After enough time passed and memory receded and settled, the name itself became a prayer, coded like all prayer to go past the extremes of petition and gratitude: Vietnam Vietnam Vietnam, say again, until the word lost all its old loads of pain, pleasure, horror, guilt, nostalgia. Then and there, everyone was just trying to get through it, existential crunch no atheists in foxholes like you wouldn't believe. Even bitter refracted faith was better than none at all, like the black Marine I'd heard about during heavy shelling at Con Thien who said, "Don't worry, baby, God'll think of something."
Seiten 56-57
Herr bemerkt den Einfluss, den die Zeit auf die Entfernung hat. Ähnlich dem Einfluss, den der Krieg auf die Sichtweisen hat.
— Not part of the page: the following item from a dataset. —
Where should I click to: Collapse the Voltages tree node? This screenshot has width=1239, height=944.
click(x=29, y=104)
Marines were all around us now, about fifteen of them, and one, a short, heavy kid with a flat, dark face and the bearing of an overdeveloped troll, came up and looked hard at us.
"You guys're reporters, huh? Boy, you really get it all fucked up," he said. "My old man sends me stuff from the papers, and he thinks you're all full of shit."
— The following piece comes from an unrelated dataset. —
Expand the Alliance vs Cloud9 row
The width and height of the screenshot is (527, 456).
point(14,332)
A couple of Marines booed him, most of them laughed. Lengle laughed too. "Well, podner, what can I tell you? I mean, we try, we really take a shot at it."
"Then why can't you guys just tell it right?"
Seite 200
Herr über Wahrheit und Journalismus.
I saw a picture of a North Vietnamese soldier sitting in tHe same spot on the Danang River where the press center had been, where we'd sat smoking and joking and going, "Too much!" and "Far out!" and "Oh my God it gets so freaky out there!" He looked so unbelievably peaceful, I knew that somewhere that night and every night there'd be people sitting together over there talking about the bad old days of jubilee and that one of them would remember and say, Yes, never mind, there were some nice ones, too. And no moves left for me at all but to write down some few last words and make the dispersion, Vietnam Vietnam Vietnam, we've all been there.
Seite 260
Herr wiederholt das mantraähnliche "Vietnam". Wie bereits angemerkt: Zeit und Entfernung verändern die Perspektive.